Melody Maker, May 1971

It's May 1971, Andy Williams is top of the album charts and the front page of the MM announces that the legendary Fillmore rock venues in San Francisco and New York are to close. Promoter Bill Graham says he refuses to pay the increasingly high prices being charged by the top groups for what he sees as a decline in the quality of the music.

The front page on May 8 1971 also has details of a European tour by Rod Stewart & The Faces, including an appearance at the Crystal Palace Garden Party in August.

In the 'Pop 30', Double Barrel by Dave and Ansil Collins retains the top spot but Tony Orlando and Dawn are knocking at the door (or is it the ceiling?). The Stones are at 3, T. Rex's first big hit has peaked. There's some classic singles in there, and this being the singles chart, some odd ones too. The album chart is quite impressive for the sheer number of classic rock albums in the list.
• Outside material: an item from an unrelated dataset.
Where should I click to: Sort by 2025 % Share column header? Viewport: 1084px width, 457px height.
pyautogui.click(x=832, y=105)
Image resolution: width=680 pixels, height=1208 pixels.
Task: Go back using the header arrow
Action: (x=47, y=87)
What's interesting at this time is how different the British albums charts are from the US charts. Bands like Three Dog Night, Grand Funk, Chicago, Brewer & Shipley didn't make any impression in the UK. Elton John is obviously making his first breakthrough in the UK at this time (on the back of "Your Song) with three albums in the British charts.

Interesting, then, that on page 8 (below) in MM's news from America, it says that Elton is struggling to sell tickets. "Elton is dead in New York," says an unnamed observer.
Page 8 starts by noting the popularity of the all-girl band Fanny and the news that a film about Jimi Hendrix, called 'Rainbow Bridge' is about to be released. Further down the page , there's a report about The Doors having abandoned all future plans to tour. The report says, "Jim Morrison can be reached right now somewhere in France."  And sadly for Jim, he died there two months later.
Here's a couple of gig reviews from this week

In the letters page, the jury is still out on whether Led Zeppelin's new acoustic direction (on LZ III) is going down well with the fans. "Please leave the gentle songs to people like The Strawbs," says one. Further down, Stevie Wonder is referred to as an "abominable popcorn merchant". On the left of the page, John Peel gets a kicking for his criticism of Deep Purple. The letter says, "By dismissing groups like Deep Purple, ELP and more recently CSN&Y and at the same time applauding musical dullards like Medicine Head, Bridget St. John, Ron Geesin, Brinsley Schwartz etc, John Peel is influencing the hard-core of his non-musical followers with his worthless opinions."